* **EXTRACTED ENTRIES**:
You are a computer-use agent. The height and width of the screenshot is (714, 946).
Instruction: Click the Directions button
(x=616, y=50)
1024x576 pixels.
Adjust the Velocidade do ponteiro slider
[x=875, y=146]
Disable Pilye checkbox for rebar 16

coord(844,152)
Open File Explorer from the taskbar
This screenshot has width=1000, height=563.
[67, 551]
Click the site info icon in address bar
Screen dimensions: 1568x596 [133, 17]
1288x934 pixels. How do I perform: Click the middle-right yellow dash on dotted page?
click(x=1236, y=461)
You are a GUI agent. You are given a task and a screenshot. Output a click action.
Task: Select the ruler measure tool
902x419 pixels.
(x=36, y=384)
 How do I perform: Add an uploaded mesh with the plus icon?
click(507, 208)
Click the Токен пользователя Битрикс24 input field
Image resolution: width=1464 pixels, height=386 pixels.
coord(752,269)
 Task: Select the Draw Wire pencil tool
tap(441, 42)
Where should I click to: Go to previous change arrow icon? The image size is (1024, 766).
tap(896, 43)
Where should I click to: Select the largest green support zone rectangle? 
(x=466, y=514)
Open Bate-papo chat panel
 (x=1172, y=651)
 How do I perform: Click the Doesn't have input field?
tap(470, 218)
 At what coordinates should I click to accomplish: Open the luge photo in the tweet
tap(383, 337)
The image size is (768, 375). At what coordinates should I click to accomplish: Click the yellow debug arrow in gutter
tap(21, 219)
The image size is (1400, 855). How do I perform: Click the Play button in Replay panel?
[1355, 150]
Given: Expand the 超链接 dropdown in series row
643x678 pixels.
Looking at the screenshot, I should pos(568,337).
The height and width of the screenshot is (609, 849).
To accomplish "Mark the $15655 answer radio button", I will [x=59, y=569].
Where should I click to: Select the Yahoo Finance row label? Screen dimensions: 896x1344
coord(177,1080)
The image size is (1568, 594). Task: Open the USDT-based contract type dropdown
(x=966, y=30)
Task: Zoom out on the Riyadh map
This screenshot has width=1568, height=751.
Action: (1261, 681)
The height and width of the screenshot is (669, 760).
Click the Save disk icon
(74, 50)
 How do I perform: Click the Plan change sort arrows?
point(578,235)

* **DIRECTIONS**: Output the records once more, exactly as they stand.

* **ANSWER**:
You are a computer-use agent. The height and width of the screenshot is (714, 946).
Instruction: Click the Directions button
(x=616, y=50)
1024x576 pixels.
Adjust the Velocidade do ponteiro slider
[x=875, y=146]
Disable Pilye checkbox for rebar 16

coord(844,152)
Open File Explorer from the taskbar
This screenshot has width=1000, height=563.
[67, 551]
Click the site info icon in address bar
Screen dimensions: 1568x596 [133, 17]
1288x934 pixels. How do I perform: Click the middle-right yellow dash on dotted page?
click(x=1236, y=461)
You are a GUI agent. You are given a task and a screenshot. Output a click action.
Task: Select the ruler measure tool
902x419 pixels.
(x=36, y=384)
 How do I perform: Add an uploaded mesh with the plus icon?
click(507, 208)
Click the Токен пользователя Битрикс24 input field
Image resolution: width=1464 pixels, height=386 pixels.
coord(752,269)
 Task: Select the Draw Wire pencil tool
tap(441, 42)
Where should I click to: Go to previous change arrow icon? The image size is (1024, 766).
tap(896, 43)
Where should I click to: Select the largest green support zone rectangle? 
(x=466, y=514)
Open Bate-papo chat panel
 (x=1172, y=651)
 How do I perform: Click the Doesn't have input field?
tap(470, 218)
 At what coordinates should I click to accomplish: Open the luge photo in the tweet
tap(383, 337)
The image size is (768, 375). At what coordinates should I click to accomplish: Click the yellow debug arrow in gutter
tap(21, 219)
The image size is (1400, 855). How do I perform: Click the Play button in Replay panel?
[1355, 150]
Given: Expand the 超链接 dropdown in series row
643x678 pixels.
Looking at the screenshot, I should pos(568,337).
The height and width of the screenshot is (609, 849).
To accomplish "Mark the $15655 answer radio button", I will [x=59, y=569].
Where should I click to: Select the Yahoo Finance row label? Screen dimensions: 896x1344
coord(177,1080)
The image size is (1568, 594). Task: Open the USDT-based contract type dropdown
(x=966, y=30)
Task: Zoom out on the Riyadh map
This screenshot has width=1568, height=751.
Action: (1261, 681)
The height and width of the screenshot is (669, 760).
Click the Save disk icon
(74, 50)
 How do I perform: Click the Plan change sort arrows?
point(578,235)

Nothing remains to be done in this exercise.